OpenNote – an open web-based alternative to Microsoft OneNote and EverNote - caberus
https://github.com/FoxUSA/OpenNote
======
FreezerburnV
While I certainly appreciate the attempt to create more competition in this
market, as well as adding an open-source competitor, it has a ways to go
before it will actually be a competitor. And it doesn't have a few features
that I find incredibly invaluable as an Evernote user:

* Native UI and sync to every device under the sun. I have a Windows gaming desktop, a Macbook Air, iPad, and Windows Phone. Being able to access everything in Evernote across all devices is highly valuable to me.

* Indexing of documents and text in images. I'm the kind of person who still keeps a paper journal and pen with him at almost all times, which is finally starting to be replaced because of Evernote. They have an app for writing on the iPad which syncs with their service, and they later index all of my handwriting so I can search it. That is one of the most valuable things to me, and any competitor would have to do as well or better for me to want to switch.

* Hooks in with different types of apps. Such as Evernote Food. I love to cook and collect recipes, and I would need to be able to do something similar, easily, in any competitor. This also hooks in with the image text indexing, where I can take photos of recipes from my iPad and eventually I'll be able to search for the text in the recipe.

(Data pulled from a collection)
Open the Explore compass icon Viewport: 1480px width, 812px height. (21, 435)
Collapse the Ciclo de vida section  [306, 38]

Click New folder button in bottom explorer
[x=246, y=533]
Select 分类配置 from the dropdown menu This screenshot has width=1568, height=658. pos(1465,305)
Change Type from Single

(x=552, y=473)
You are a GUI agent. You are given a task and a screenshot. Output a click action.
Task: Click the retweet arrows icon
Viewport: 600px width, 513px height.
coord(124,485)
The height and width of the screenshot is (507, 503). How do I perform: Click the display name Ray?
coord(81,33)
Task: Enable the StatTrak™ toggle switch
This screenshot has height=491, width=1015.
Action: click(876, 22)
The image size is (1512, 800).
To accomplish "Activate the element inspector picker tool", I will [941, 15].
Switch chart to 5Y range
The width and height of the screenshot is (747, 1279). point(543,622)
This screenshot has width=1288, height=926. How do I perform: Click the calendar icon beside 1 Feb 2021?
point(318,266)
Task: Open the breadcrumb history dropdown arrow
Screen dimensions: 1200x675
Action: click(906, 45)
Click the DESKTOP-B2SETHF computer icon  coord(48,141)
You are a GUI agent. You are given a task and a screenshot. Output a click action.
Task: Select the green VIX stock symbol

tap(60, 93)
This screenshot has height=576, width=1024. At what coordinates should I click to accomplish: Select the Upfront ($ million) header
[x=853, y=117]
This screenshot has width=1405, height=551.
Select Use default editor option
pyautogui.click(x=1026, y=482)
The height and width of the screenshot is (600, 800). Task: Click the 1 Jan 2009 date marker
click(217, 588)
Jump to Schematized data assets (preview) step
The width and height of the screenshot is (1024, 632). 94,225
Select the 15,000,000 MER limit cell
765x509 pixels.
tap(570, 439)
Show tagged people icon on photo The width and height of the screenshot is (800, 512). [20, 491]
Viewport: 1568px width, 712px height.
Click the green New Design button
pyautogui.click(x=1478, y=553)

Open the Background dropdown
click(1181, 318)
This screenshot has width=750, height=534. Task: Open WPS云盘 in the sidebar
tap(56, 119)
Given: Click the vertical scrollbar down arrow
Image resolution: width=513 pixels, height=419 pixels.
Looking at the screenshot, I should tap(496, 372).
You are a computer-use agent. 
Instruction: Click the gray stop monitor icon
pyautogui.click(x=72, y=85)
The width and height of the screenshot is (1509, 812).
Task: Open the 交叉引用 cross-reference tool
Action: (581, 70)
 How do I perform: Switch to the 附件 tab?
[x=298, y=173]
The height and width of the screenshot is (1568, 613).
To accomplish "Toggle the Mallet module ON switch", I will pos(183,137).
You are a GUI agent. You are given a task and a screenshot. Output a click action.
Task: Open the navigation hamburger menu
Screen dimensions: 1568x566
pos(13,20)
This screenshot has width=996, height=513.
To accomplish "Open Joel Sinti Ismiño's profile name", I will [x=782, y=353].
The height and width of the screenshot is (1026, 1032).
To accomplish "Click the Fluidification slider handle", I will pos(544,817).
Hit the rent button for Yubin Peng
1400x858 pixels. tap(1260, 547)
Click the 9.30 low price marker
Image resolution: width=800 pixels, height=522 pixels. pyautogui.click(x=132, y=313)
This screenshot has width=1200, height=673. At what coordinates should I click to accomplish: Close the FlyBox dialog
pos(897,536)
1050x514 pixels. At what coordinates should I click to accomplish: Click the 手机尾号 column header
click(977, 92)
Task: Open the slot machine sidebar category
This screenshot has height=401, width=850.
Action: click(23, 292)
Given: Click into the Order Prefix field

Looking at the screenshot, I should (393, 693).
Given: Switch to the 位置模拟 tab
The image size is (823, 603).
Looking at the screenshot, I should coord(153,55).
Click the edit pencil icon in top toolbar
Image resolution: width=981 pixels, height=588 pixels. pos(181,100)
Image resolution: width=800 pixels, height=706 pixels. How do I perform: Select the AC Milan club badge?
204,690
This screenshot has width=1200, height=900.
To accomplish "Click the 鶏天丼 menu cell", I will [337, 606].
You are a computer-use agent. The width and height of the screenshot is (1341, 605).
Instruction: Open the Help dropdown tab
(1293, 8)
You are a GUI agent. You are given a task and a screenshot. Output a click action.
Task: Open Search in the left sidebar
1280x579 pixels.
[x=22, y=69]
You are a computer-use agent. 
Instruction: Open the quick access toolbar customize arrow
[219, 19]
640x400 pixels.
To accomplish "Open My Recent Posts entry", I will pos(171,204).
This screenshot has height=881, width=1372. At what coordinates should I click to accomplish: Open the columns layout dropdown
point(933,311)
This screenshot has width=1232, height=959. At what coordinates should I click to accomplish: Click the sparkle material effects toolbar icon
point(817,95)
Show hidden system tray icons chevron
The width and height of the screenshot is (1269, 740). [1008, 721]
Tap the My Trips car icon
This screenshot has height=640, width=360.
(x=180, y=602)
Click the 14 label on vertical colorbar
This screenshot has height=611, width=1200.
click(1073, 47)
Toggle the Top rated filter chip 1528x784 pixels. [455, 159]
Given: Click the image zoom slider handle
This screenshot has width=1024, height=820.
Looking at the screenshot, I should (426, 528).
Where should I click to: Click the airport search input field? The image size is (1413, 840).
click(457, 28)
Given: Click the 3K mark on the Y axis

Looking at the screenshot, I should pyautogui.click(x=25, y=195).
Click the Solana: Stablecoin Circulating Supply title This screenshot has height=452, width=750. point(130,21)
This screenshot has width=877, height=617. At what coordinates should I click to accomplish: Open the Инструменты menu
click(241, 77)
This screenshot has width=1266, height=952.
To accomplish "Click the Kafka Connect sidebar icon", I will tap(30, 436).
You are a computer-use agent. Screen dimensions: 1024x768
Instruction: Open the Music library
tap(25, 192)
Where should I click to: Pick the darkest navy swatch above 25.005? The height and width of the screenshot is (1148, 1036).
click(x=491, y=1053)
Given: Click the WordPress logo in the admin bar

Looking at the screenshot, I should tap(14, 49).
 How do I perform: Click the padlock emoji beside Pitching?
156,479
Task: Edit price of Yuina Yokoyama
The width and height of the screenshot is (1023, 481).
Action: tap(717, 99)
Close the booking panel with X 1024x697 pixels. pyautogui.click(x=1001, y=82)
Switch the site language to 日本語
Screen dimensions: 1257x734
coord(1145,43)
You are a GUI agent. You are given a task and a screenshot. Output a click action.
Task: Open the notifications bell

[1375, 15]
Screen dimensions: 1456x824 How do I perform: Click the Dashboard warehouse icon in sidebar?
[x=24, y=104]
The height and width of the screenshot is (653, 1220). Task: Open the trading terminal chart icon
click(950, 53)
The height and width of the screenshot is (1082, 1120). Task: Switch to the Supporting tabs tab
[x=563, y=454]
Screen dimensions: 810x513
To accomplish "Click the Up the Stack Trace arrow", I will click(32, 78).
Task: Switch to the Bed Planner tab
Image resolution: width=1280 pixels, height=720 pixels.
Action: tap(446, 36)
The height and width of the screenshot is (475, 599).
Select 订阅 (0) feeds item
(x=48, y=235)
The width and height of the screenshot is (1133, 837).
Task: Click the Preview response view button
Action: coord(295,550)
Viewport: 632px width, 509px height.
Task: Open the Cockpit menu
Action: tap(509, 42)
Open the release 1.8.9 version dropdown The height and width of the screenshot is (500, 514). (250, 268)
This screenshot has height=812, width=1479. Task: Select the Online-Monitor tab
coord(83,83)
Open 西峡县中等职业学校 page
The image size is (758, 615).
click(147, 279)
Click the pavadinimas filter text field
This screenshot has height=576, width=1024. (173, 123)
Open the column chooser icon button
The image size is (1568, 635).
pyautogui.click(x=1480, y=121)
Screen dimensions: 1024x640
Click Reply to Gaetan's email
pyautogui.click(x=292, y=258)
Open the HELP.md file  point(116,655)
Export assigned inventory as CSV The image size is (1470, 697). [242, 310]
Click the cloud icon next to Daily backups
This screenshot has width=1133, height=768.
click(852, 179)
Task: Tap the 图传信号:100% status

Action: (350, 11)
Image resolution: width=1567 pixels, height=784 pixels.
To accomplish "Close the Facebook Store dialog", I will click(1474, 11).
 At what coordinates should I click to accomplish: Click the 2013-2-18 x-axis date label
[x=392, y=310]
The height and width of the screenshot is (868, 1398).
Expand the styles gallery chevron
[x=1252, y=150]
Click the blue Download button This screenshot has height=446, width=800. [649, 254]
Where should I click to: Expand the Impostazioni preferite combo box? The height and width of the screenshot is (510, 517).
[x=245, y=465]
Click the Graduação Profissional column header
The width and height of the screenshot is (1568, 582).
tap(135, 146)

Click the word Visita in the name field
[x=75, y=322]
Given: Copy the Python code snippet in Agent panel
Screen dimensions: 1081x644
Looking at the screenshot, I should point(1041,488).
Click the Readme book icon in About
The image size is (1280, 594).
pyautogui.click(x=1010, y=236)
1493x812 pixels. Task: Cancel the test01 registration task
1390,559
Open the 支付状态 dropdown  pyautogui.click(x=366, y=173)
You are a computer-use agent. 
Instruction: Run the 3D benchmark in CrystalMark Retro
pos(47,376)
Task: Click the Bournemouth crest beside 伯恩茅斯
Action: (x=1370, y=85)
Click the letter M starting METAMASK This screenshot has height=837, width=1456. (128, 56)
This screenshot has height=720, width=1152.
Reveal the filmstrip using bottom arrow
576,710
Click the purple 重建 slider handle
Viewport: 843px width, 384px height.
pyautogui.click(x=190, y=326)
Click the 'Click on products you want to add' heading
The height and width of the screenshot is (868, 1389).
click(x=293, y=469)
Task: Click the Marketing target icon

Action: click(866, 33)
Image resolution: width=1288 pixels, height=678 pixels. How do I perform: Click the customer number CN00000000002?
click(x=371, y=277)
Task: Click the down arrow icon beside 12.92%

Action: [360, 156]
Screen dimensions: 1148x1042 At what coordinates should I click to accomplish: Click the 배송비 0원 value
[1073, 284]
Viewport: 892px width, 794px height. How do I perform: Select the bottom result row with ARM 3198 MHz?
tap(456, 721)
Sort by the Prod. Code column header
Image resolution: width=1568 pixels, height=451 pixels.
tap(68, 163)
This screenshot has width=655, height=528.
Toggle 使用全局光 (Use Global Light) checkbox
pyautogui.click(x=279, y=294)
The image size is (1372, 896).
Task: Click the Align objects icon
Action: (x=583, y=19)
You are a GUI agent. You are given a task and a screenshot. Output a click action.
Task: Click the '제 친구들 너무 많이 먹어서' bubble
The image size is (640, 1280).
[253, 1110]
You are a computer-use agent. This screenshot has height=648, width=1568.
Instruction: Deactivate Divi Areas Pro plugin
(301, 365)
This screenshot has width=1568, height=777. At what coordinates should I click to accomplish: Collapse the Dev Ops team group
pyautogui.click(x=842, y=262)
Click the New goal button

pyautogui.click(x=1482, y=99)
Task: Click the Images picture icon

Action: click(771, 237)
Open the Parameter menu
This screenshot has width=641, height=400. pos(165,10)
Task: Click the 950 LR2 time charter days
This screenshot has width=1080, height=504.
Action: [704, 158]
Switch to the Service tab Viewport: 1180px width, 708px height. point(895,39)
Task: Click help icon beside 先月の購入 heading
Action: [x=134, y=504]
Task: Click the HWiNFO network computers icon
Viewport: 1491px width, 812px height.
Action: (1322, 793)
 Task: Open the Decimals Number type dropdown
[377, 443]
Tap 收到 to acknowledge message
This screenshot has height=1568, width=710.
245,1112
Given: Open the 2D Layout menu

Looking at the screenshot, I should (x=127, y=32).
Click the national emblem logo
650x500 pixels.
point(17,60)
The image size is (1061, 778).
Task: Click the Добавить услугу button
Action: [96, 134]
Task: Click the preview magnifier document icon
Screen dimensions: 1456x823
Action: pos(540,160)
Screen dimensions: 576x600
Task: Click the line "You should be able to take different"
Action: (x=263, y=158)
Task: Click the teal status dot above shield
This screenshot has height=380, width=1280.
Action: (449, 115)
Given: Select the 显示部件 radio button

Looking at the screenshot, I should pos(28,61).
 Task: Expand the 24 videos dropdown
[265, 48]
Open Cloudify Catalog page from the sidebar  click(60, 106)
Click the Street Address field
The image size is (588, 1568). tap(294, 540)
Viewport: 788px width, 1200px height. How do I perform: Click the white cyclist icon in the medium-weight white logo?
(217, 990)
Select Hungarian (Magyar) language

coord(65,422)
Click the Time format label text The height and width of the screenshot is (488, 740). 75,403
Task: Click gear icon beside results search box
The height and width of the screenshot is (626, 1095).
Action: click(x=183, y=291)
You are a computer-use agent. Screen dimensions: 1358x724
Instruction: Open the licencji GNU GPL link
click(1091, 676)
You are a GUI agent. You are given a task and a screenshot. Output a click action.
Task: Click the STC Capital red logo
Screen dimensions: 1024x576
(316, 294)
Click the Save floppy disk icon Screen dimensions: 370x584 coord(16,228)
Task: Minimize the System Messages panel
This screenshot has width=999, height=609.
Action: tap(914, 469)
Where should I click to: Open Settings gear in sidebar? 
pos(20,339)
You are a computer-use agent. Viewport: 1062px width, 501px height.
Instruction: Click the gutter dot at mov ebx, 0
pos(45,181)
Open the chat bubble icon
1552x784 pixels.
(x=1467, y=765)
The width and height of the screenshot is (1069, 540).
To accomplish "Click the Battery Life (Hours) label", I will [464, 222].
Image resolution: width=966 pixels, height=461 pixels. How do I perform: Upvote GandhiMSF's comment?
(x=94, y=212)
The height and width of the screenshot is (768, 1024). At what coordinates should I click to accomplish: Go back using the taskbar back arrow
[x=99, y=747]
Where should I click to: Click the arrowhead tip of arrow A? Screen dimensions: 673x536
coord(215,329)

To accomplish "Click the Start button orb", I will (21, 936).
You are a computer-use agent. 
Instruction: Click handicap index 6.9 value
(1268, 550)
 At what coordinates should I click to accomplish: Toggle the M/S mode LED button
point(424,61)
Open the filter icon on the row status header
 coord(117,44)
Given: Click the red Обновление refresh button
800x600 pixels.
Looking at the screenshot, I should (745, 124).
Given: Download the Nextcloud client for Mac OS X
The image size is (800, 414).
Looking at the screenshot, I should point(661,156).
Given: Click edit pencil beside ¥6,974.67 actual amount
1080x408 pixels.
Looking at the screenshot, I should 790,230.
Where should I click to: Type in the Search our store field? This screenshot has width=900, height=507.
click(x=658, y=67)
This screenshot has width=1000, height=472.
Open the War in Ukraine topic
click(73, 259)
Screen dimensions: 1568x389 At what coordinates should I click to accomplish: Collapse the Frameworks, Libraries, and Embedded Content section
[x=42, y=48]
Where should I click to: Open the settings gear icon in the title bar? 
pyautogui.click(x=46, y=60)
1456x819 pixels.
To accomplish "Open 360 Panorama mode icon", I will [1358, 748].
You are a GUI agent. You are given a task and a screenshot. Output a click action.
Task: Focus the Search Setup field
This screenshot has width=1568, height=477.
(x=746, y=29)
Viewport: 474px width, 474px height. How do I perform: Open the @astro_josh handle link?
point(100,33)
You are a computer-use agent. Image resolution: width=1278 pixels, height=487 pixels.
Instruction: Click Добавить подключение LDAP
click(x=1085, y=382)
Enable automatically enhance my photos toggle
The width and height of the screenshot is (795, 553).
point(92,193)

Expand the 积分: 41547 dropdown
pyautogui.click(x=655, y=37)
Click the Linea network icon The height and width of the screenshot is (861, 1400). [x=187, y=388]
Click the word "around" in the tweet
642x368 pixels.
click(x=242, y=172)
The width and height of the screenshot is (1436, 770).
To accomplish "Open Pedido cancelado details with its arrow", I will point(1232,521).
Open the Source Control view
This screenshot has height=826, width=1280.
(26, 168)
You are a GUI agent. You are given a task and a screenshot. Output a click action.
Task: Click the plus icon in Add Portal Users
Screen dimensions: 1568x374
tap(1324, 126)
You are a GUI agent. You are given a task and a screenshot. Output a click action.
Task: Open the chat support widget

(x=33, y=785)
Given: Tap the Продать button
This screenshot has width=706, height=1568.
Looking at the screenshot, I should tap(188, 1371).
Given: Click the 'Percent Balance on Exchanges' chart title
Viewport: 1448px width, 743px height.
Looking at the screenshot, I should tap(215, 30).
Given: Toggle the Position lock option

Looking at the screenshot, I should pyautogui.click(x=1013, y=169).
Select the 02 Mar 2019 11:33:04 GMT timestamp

Tasks to carry out –
A: In the OpenNote thread, what does the commenter say they still keep with them at almost all times?
B: Rewrite the OpenNote thread from "OpenNote – an" down to "valuable to me.", swapping "competitor" for "rival".
C: List every device the commenter in the OpenNote thread says they own.

Solutions –
A: A paper journal and pen.

B:
OpenNote – an open web-based alternative to Microsoft OneNote and EverNote - caberus
https://github.com/FoxUSA/OpenNote
======
FreezerburnV
While I certainly appreciate the attempt to create more competition in this
market, as well as adding an open-source rival, it has a ways to go
before it will actually be a rival. And it doesn't have a few features
that I find incredibly invaluable as an Evernote user:

* Native UI and sync to every device under the sun. I have a Windows gaming desktop, a Macbook Air, iPad, and Windows Phone. Being able to access everything in Evernote across all devices is highly valuable to me.

C: A Windows gaming desktop, a Macbook Air, an iPad, and a Windows Phone.